- Your assignment
Reproduce, with no alteration, the span of lines that begins at the line containing "Task: Focus the Confirm Password input field" and ends at the last line of the records, both ends included, and nothing else.

§

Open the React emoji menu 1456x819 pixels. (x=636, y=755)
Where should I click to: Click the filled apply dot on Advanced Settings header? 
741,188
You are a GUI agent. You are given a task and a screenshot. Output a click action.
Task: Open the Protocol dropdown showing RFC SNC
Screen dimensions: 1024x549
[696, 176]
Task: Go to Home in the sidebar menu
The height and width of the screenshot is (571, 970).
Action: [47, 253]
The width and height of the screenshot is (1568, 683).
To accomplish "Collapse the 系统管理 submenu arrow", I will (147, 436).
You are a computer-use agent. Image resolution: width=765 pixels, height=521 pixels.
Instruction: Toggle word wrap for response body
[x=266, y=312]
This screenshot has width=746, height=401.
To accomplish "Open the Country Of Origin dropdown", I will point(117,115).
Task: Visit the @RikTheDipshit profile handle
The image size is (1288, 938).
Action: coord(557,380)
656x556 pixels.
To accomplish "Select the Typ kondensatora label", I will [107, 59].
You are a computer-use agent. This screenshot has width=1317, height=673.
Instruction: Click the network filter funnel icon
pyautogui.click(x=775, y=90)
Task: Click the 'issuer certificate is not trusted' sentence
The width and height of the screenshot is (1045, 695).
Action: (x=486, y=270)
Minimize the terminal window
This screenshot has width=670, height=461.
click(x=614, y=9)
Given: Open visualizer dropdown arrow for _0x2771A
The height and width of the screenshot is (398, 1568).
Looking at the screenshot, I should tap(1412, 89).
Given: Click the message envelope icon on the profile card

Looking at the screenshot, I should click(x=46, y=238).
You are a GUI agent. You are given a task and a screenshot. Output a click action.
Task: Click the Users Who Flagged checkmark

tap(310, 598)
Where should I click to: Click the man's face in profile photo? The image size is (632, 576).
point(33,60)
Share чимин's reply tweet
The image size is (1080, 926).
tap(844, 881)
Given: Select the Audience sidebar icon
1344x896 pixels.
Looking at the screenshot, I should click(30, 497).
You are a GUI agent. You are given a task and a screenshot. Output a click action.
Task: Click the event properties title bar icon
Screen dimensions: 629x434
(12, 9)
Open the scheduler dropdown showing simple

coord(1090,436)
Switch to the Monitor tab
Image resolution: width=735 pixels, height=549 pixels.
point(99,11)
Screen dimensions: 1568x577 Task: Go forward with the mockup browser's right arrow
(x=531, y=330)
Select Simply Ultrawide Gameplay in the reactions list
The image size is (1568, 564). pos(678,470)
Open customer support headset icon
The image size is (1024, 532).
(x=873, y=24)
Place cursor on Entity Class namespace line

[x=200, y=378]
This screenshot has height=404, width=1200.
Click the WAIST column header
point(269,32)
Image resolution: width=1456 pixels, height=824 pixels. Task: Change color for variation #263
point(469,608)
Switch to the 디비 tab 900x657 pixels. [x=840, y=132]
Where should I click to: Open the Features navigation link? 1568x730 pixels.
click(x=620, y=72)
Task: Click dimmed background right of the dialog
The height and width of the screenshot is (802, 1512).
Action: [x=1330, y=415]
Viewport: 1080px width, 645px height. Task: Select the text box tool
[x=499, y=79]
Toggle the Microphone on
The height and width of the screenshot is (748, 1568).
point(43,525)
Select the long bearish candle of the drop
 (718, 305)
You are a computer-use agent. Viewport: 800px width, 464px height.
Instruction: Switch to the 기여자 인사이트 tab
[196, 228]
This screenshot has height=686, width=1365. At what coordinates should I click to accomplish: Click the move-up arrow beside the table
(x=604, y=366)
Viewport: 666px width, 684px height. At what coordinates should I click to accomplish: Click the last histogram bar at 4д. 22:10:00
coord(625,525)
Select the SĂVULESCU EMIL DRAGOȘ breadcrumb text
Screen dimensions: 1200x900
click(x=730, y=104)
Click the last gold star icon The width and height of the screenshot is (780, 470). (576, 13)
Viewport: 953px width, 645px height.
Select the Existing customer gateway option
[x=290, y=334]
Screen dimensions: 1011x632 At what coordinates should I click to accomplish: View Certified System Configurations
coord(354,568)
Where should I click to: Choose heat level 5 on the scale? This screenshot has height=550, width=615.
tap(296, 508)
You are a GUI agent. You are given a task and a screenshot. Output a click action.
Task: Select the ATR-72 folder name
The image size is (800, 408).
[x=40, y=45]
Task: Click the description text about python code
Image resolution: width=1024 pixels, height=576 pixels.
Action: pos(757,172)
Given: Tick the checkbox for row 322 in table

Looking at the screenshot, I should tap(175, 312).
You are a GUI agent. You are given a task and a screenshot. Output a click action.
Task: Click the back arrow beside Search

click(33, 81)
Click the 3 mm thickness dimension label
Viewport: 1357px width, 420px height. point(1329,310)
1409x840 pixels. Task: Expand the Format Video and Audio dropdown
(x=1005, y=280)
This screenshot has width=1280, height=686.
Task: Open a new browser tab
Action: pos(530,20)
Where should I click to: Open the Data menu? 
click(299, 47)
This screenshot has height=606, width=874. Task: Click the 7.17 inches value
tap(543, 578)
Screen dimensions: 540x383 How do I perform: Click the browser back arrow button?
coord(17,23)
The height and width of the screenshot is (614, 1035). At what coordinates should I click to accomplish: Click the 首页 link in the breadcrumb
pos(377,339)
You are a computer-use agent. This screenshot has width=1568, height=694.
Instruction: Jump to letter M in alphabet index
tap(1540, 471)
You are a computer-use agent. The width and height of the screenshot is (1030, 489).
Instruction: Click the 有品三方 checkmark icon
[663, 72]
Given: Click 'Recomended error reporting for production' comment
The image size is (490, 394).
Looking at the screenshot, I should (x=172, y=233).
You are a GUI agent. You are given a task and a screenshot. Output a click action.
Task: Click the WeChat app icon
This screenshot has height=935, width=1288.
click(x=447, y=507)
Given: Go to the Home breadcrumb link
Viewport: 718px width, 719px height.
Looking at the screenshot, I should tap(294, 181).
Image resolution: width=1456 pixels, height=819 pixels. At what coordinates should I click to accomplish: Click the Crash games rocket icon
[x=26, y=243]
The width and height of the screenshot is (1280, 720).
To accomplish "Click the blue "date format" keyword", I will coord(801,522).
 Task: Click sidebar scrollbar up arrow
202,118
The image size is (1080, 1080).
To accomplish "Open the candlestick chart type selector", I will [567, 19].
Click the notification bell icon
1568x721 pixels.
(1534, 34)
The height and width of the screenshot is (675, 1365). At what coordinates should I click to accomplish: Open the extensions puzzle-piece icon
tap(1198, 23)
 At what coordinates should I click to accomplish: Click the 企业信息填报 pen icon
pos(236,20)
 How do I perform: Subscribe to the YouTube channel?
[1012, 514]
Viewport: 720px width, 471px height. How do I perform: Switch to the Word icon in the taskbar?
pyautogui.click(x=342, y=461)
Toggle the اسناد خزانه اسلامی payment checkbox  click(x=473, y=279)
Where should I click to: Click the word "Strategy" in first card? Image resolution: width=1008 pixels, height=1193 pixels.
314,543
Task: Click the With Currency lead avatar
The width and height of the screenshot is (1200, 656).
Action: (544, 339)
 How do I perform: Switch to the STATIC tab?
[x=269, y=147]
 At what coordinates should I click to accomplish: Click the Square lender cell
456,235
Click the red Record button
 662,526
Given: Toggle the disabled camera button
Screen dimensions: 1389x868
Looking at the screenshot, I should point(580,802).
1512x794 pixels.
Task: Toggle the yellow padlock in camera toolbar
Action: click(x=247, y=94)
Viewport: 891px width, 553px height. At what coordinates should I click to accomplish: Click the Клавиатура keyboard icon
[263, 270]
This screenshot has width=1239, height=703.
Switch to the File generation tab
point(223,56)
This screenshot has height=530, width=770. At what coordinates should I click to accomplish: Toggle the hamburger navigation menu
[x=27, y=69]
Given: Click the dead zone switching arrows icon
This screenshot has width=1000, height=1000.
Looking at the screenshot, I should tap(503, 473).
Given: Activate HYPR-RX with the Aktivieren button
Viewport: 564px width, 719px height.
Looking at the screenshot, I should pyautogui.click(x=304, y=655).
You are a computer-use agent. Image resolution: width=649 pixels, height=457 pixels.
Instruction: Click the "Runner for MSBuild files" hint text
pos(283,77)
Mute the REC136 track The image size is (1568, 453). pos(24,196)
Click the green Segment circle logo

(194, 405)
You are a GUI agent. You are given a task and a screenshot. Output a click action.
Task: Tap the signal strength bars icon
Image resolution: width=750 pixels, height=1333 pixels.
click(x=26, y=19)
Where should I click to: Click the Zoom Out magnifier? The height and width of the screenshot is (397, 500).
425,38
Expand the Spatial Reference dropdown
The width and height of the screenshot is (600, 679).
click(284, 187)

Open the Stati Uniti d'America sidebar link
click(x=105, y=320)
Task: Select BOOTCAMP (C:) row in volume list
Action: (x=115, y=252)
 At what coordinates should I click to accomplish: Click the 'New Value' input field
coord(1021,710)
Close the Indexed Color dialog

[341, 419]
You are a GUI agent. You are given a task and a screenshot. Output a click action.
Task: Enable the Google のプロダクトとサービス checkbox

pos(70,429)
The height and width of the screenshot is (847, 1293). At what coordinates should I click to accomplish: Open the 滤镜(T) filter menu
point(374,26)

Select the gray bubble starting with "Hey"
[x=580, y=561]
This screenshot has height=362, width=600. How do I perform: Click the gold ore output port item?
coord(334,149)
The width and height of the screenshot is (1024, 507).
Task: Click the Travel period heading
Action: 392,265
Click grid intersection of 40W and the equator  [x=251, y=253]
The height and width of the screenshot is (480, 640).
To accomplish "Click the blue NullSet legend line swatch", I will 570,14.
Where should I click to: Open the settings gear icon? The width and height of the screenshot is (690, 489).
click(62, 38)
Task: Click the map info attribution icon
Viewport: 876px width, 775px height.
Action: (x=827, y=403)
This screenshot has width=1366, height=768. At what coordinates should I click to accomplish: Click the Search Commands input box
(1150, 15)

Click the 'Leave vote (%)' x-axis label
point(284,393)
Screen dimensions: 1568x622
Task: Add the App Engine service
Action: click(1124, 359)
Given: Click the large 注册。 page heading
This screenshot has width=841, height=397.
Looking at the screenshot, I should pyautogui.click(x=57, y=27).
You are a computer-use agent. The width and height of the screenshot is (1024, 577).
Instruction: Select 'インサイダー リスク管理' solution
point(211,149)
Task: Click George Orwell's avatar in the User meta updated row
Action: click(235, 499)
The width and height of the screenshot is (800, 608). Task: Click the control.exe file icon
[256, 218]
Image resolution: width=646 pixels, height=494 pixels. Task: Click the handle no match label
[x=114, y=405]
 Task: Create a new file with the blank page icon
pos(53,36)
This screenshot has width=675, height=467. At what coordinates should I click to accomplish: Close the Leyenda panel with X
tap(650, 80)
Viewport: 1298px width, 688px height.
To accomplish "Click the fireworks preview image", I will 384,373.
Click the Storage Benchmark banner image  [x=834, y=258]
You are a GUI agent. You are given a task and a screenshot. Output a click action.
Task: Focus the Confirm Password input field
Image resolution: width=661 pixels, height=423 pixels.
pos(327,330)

§

- Response to this exercise
Task: Focus the Confirm Password input field
Image resolution: width=661 pixels, height=423 pixels.
pos(327,330)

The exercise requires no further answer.